Bob Diamond, the chief executive of Barclays, could not claim ignorance of the illegal operations and was forced to resign and forfeit 20 million pounds in bonus payments. In spite of his resignation, Agius will lead the board in search of a replacement.
Libor is the average rate at which major banks in the British capital lend money to each other. Financial transactions worth over US$800 trillion, from governmental bonds to simple house mortgages, all are contracted regularly with interest rates based on Libor. A small variation up or down makes the balance between debtors and creditors oscillate in the millions. The euro area has its Euribor and Japanese finance its own index, but six decades after the end of the British Empire, Libor continues as the global benchmark.

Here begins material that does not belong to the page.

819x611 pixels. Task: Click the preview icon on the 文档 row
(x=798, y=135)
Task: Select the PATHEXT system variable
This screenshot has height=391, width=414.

The Libor manipulation makes the Madoff fraud on Wall Street or the manipulation of deficit numbers by the Greek government appear like minor misdemeanours, and some analysts are already talking about “the biggest scam in history”. The cheating happened over several years and the modus operandi was surprisingly simple.
Libor is calculated every day by order (and under the supervision) of the British Bankers’ Association, which was coincidentally chaired by Agius, until the scandal exploded. The daily number is averaged by the Thomson Reuters news agency, and it is not based on the actual operations of banks lending and borrowing to each other, but on the answers given by big banks to the question of what rate they would pay if they were to borrow money today.
Together with several similarly indebted big banks, Barclays manipulated Libor down with bogus offers. In some cases this was done to favour traders in the derivatives markets: “Dude. I owe you big time! Come over one day after work and I am opening a bottle of Bollinger [champagne],” says one of the interbank e-mails now offered as evidence. Most of the time Barclays artificially lowered the Libor rate to avoid having to pay high rates for its enormous debts. The British Parliament is now investigating how this fraud could be carried out unnoticed for several years, jeopardising the credibility of British banking.
The manipulation helped hide the real financial situation of Barclays and other heavily indebted large banks, making them appear more solid than they really are and easing the pressure for reform.
A week before the scandal, the Bank for International Settlements (BIS) warned in its annual report that “banks must adjust their balance sheets to reflect the real value of their assets and ensure a rapid recapitalisation” (an honest assessment which can be fatal for many institutions). The BIS, which is the central bank of central banks around the world, argues that “governments must reform the banking system and limit its size and importance” to ensure that in future the bankruptcy of a bank does not trigger a new financial crisis.
Chakravarthi Raghavan, Editor Emeritus of the SUNS bulletin in Geneva, sees nothing new here: the BIS “has identified these problems in the past and proposed remedies”. However, the medicine is never implemented because “the financial sector has captured the political process”.
The British Parliament must decide now if the Libor case is explained by the traditional metaphor of the rotten apple present in every basket, or is more like a fungus that has infected greenhouses massively ... carried around by the gardeners.